WHAT YOU SHOULD DO |
Output must consist only of the lines of the material below from the one with "Open the 52.179.8.178:9182 instance link" through the one with "Instruction: Click the X column header", each reproduced exactly; no pictures belong in it.

================================

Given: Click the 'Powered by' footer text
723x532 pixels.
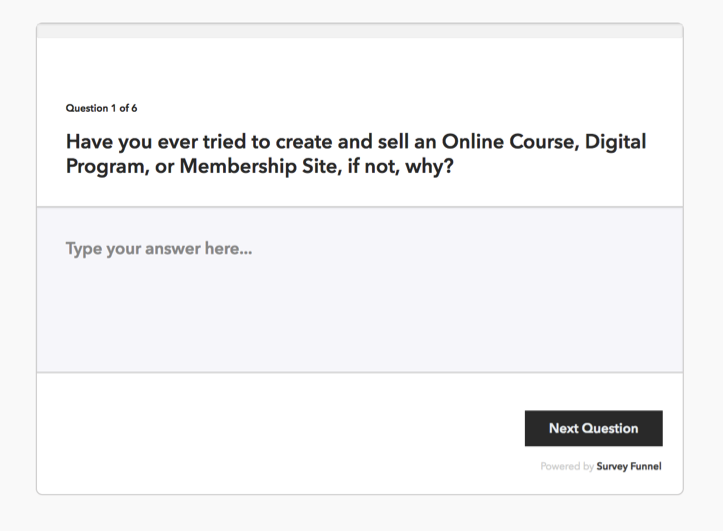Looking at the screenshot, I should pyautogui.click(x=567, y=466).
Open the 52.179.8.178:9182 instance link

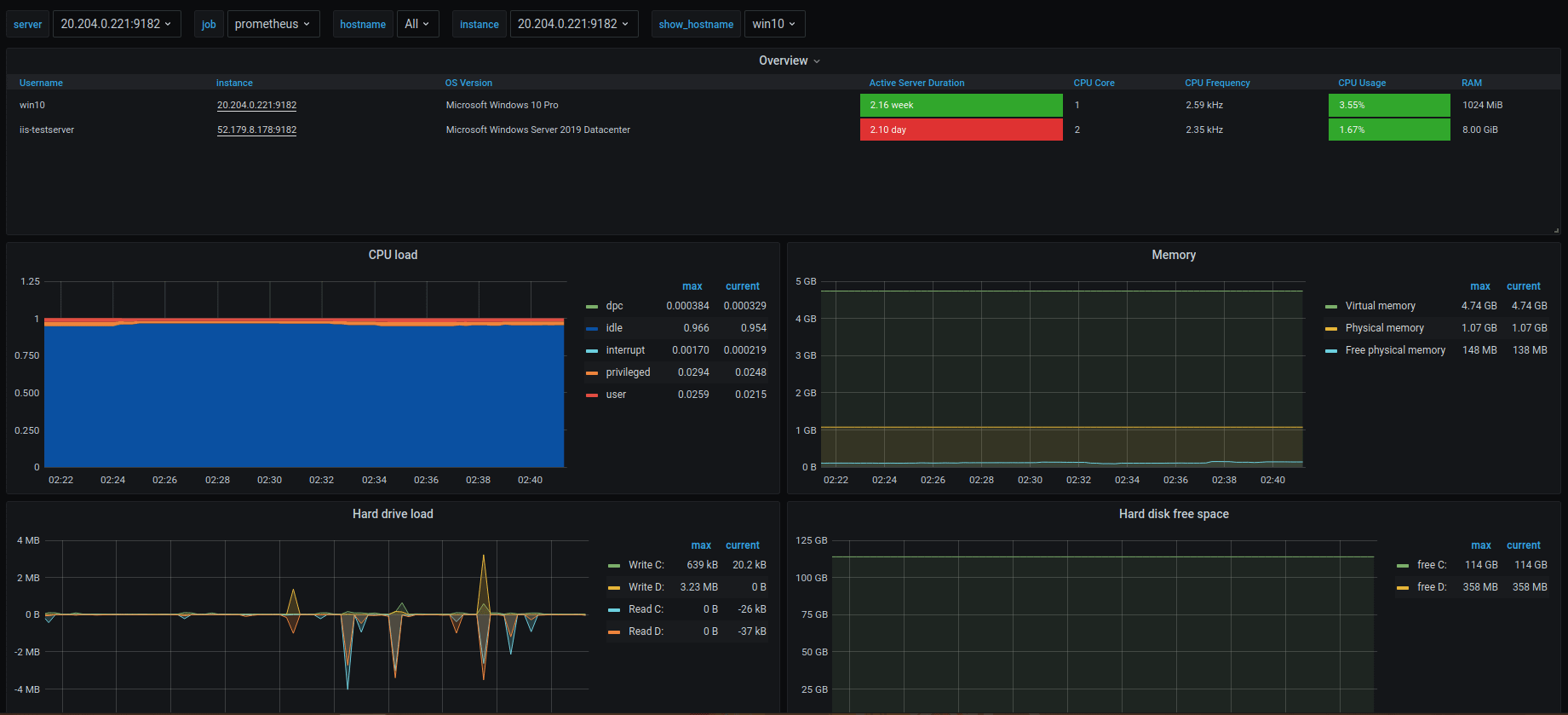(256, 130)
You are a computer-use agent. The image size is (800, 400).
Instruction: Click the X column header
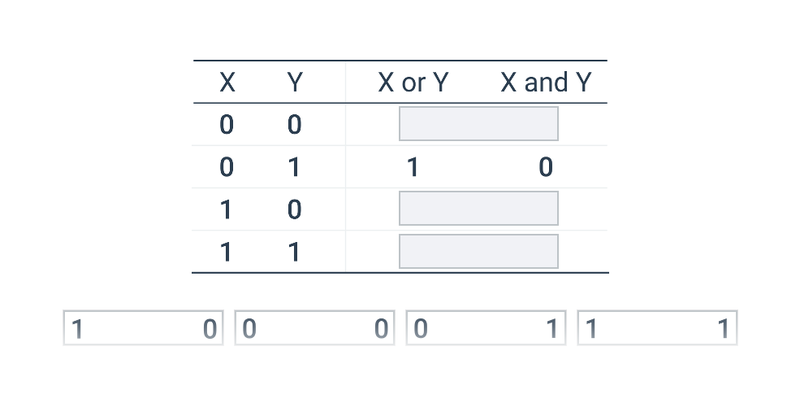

================================

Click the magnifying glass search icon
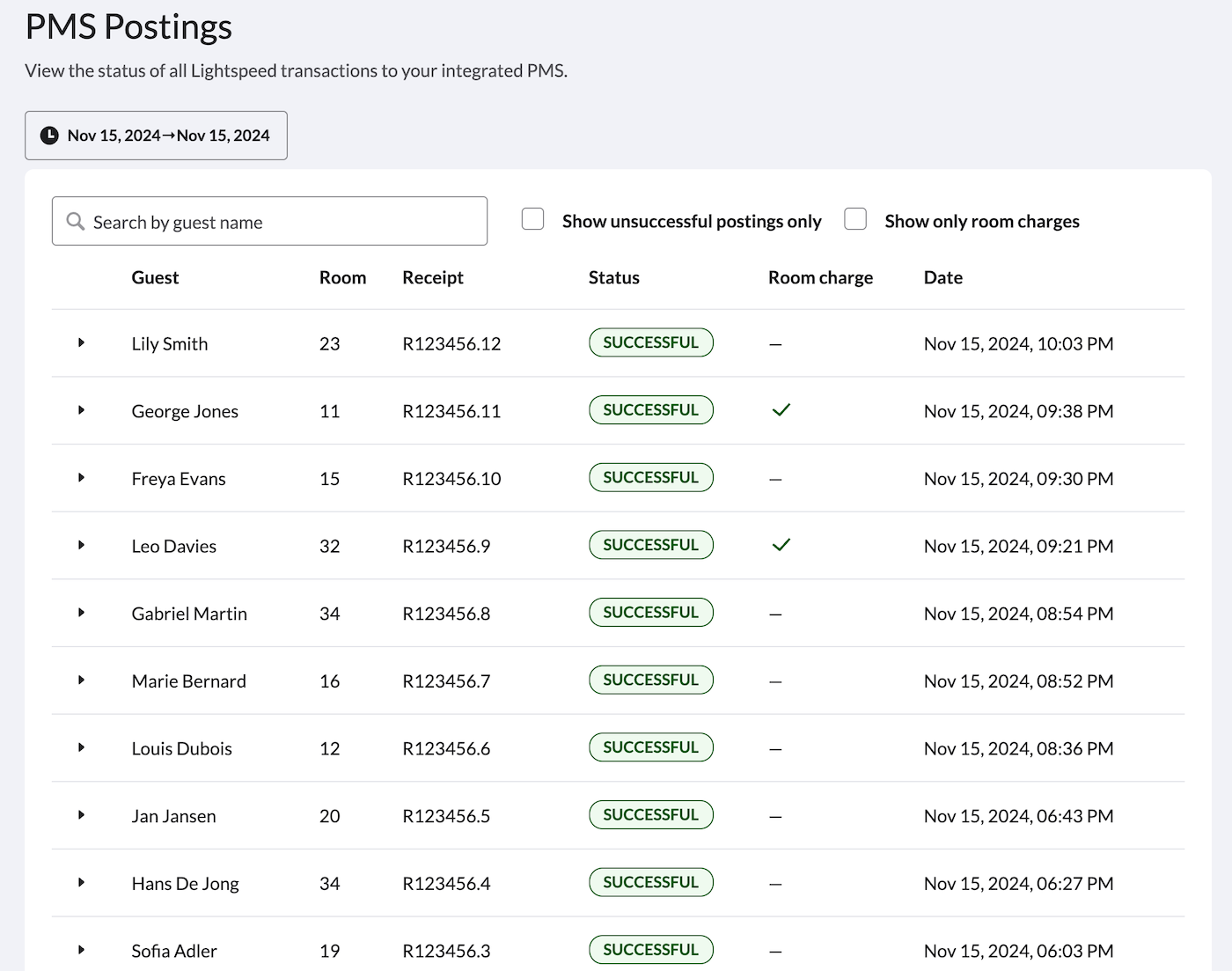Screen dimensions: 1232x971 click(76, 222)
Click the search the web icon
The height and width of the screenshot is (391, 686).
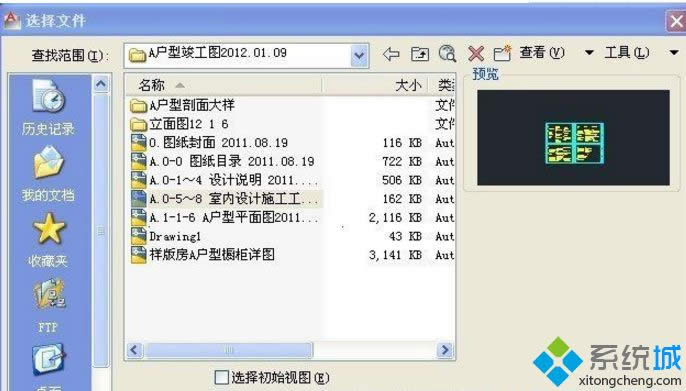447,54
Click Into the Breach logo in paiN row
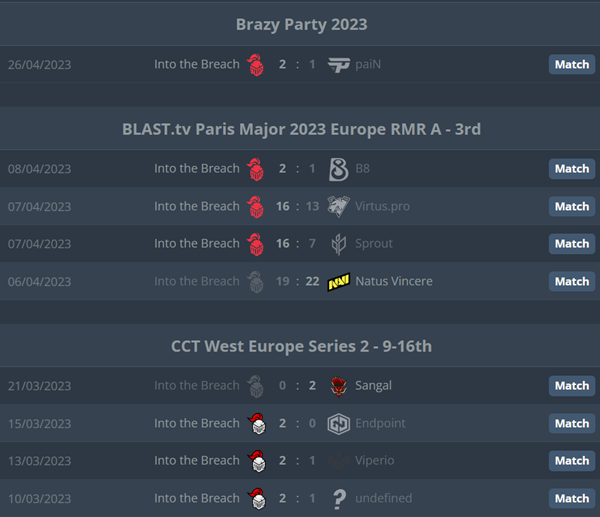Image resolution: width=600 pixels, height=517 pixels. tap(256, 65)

================================

COMPLETED EXERCISE |
Open the 52.179.8.178:9182 instance link

(256, 130)
You are a computer-use agent. The image size is (800, 400).
Instruction: Click the X column header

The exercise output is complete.